*SOURCE PASSAGE:*
——

Oh. My. God.
This evening marks the end of day two of my Mental Health First Aid Training, and the way I'm feeling right now is amazing! Let me fill you in on what happened...
Turning up for the course was scary, and I put it down to thinking that lots of awkward ice-breakers would be involved and I'd be the 'odd one out.' How wrong I was. I met Simon from Mind, who seemed really approachable right from the start. There were about 13 'trainees' and no one knew each other. They were from all different walks of life, all different ages. Even better, we weren't made to do ice breakers! We had 'ground rules' so rules we decided between the whole group and that was enough.
Onto to learning. I can't believe how much I learnt just yesterday. We covered several topics, and learnt about how to care for someone in different situations, the same as you would in physical first aid. That was the best bit about the whole course - the way we all spoke was just so... normal. Like mental health is as important as physical health. Of course, it is just as important, but it's about time more people started to realise this.

——

*THINGS TO DO:*
[1] Transcribe the stretch of the post about Mental Health First Aid training from "Oh. My. God." through "that was enough.".
[2] Pick up the post about Mental Health First Aid training and keep writing from its final sentence.
The data that comes next has no connection to the post about Mental Health First Aid training.

*COLLECTED MATERIAL:*
——

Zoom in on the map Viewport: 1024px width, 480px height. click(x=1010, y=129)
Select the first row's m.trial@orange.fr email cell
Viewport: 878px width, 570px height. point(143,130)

——

*RESULTS IN ORDER:*
[1]
Oh. My. God.
This evening marks the end of day two of my Mental Health First Aid Training, and the way I'm feeling right now is amazing! Let me fill you in on what happened...
Turning up for the course was scary, and I put it down to thinking that lots of awkward ice-breakers would be involved and I'd be the 'odd one out.' How wrong I was. I met Simon from Mind, who seemed really approachable right from the start. There were about 13 'trainees' and no one knew each other. They were from all different walks of life, all different ages. Even better, we weren't made to do ice breakers! We had 'ground rules' so rules we decided between the whole group and that was enough.

[2]
The great thing was there was no pressure to speak or stand up. You did get the chance to ask questions (and answer them!) and share your viewpoints if you wish but there was no pressure whatsoever. I fell completely head over heels in love with the environment and atmosphere.
Day two was... strange! But in a good way!
I knew we were going to be focusing on anxiety, and I suppose I anticipated to feel a bit uncomfortable with it being very close to home. We covered a few other subjects too but I knew this was first thing. When I arrived in the morning, I was fine. But as the day went on and we started talking about experiences, panic attacks, OCD, and what an anxious person might look and feel like, I couldn't cope. My heart was pumping so hard it was like it was going to pop outside of my body. I knew what was happening, I knew I was just experiencing what we were discussing, but I pushed it down, telling myself to stop it, get over it, I have to stay here, I HAVE to learn. It got to the point where I got asked something. I wasn't put on the spot, nothing like that, we were just talking about a particular experience and the leader asked me if I wanted to share. I nodded. I wanted to interact but the words couldn't come. And then? I said sorry, and left.
I had to escape. It was too overwhelming. I think it was a mixture of intense learning, with a funny dream the night before, and the fact that we were talking about something so personal to me. I want to open and frank, but I had anticipated feeling anxious and in turn, I had made myself have a panic attack. At the time, I couldn't realise that. I felt embarrassed, guilty for disrupting, and I wondered what on earth people must be thinking of me.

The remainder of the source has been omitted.